The modern day changes were as controversial and provocative as 100 years earlier when the subject of money forced the big divide.
But to understand the reasons behind rugby splitting into two codes you have to look back beyond 100 years, and it was as much a social issue as it was a sporting one.
Warrington Rugby League Club's history goes back to 1876, but even this is a controversial point as Wire celebrated their centenary in 1979.
Historians now believe that Warrington's beginnings were in 1876 when the Warrington Zingari Rugby Union Club was formed and the team played on a field in the Howley Wharf area.
That was the start of a nomadic existence in a period when the game took off to dizzy heights in the working class circles of the north.

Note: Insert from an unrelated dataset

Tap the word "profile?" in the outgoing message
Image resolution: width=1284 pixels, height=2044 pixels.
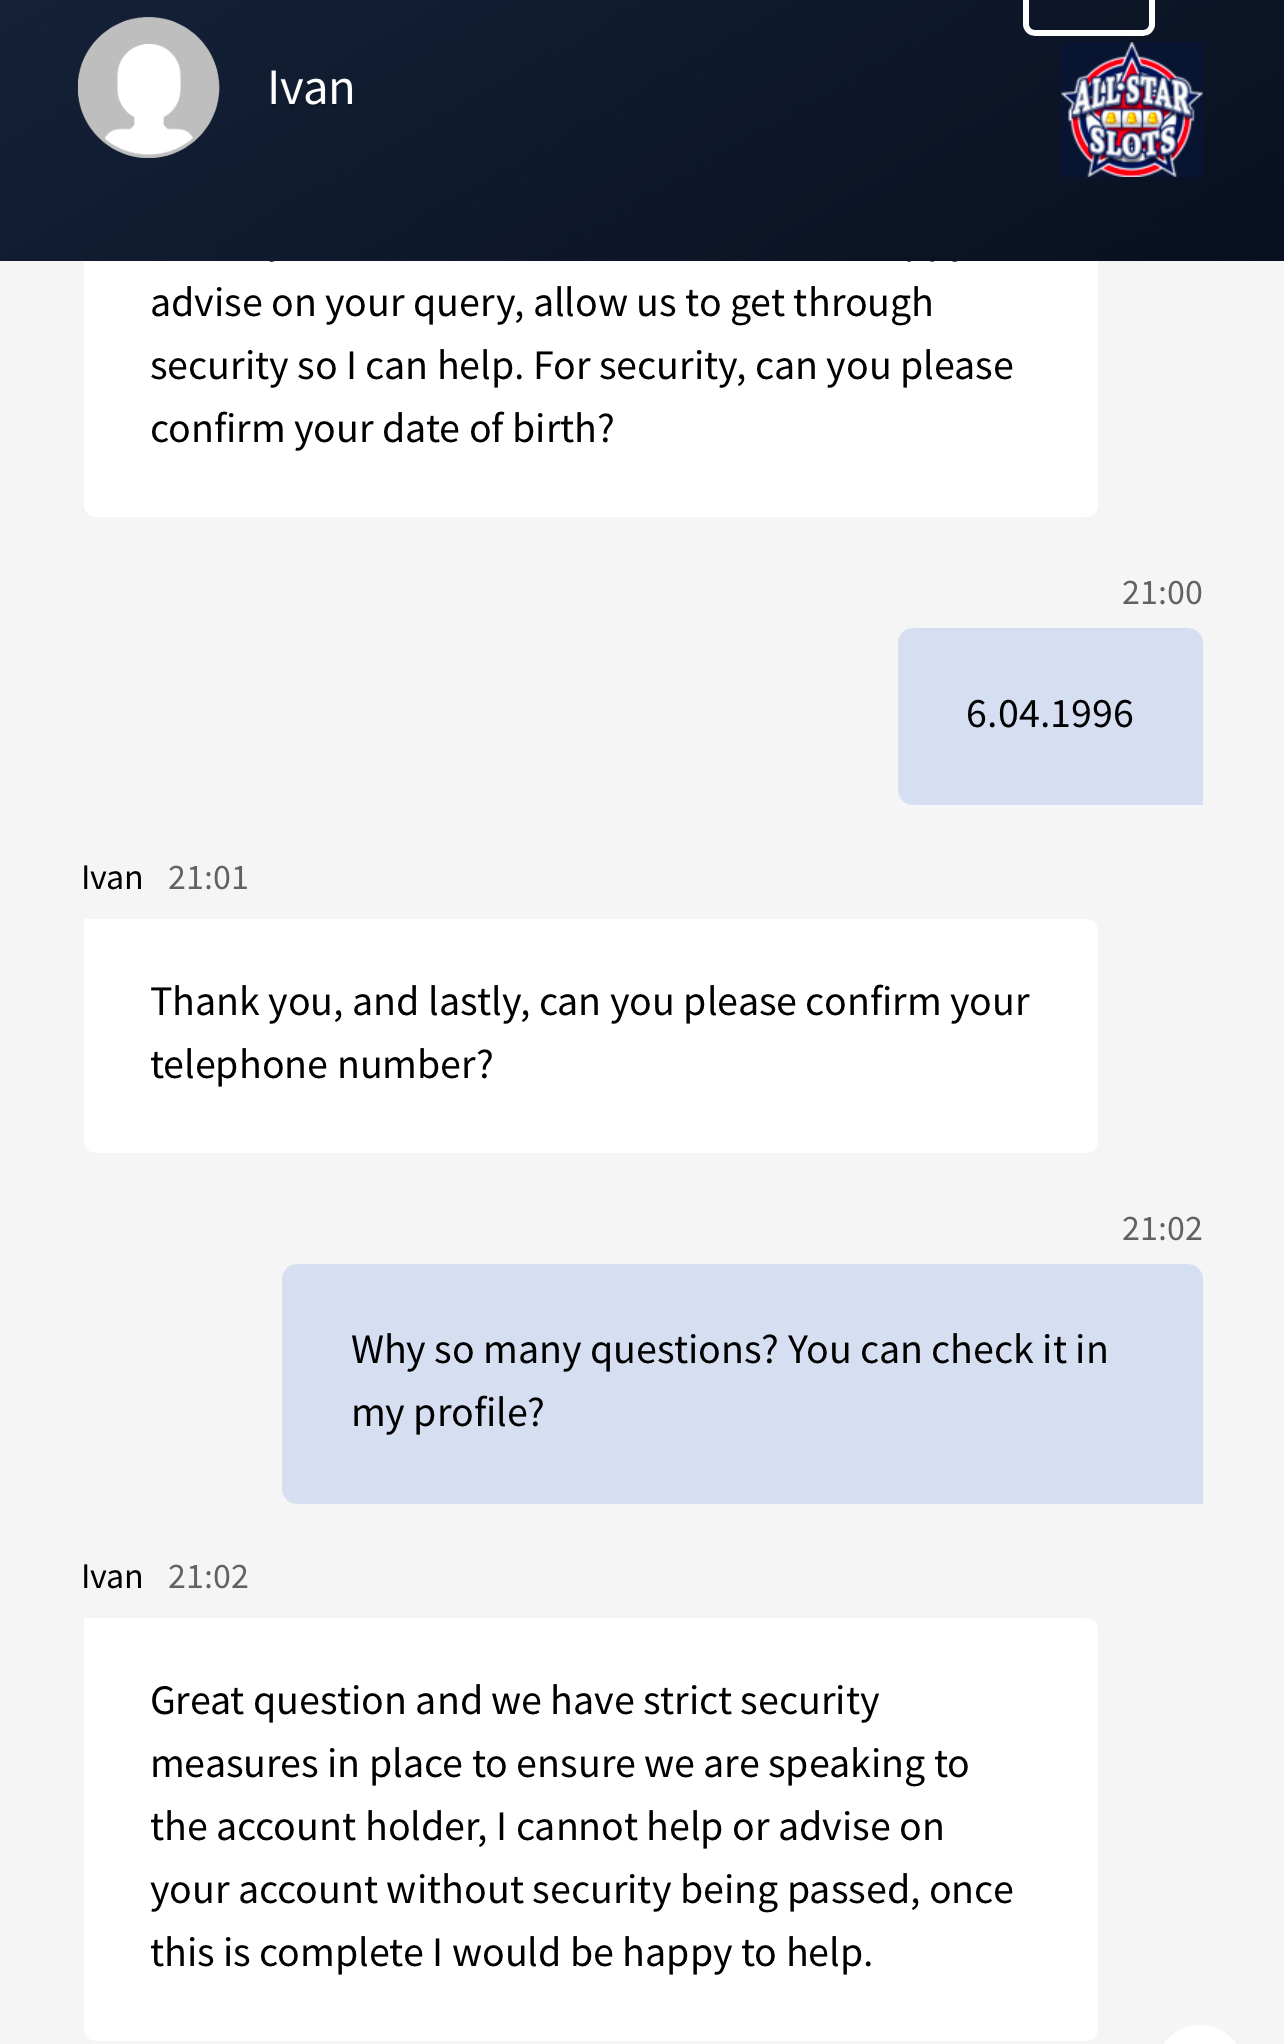coord(479,1414)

Over the next seven years the club was to have five new homes off Sankey Street at two different sites, off Wilderspool Causeway at two different sites and Slutchers Lane.
In 1879, the present club was founded by several members of Padgate and Zingari, who decided to start a new team called Warrington. Amalgamations followed with Padgate Excelsior in 1881 and Warrington Wanderers in 1884.
By this time Warrington were settled in at a site off Wilderspool Causeway, where Fletcher Street now stands.
And a year later they attracted an estimated crowd of 10,000 to watch a game against Widnes. On that day, the ground's small wooden huts collapsed but no-one was injured.
The game was attracting huge crowds all over the north of England as clubs became the focal points of their respective communities.
Warrington responded to the demands. In 1888 a new stand was opened and a grass running track skirted the playing area. A rounders club was set up to encourage players to keep fit during summer months.
The sport was having to learn to live with its increasing popularity. A league structure was created in Lancashire, Yorkshire and in the North West.
By 1893, an A team had been established at Warrington, a county game had been played there and the club had made a tour of the Isle of Man.
The game of Rugby League was then born out of necessity a necessity to compensate players who worked in the mills, the foundries and the coal mines of northern England for wages they sacrificed in order to play rugby.
On September 23, 1893, several Northern Rugby Union clubs made representation to the English Rugby Football Union (set up in 1871) asking that their players be given 'broken time payments'.
The motion was defeated but two years later, on August 29, 1895, 21 clubs from Lancashire and Yorkshire, including Warrington, met at the George Hotel, Huddersfield, and voted to break away from the RFU.
The new organisation, called the Northern Rugby Football Union, rested on the principle of a six-shilling (30p) broken time payment, so long as the players could prove that they were in full time employment.
The opening matches were played on Saturday, September 7, 1895, a week before the start of the official Rugby Union fixtures.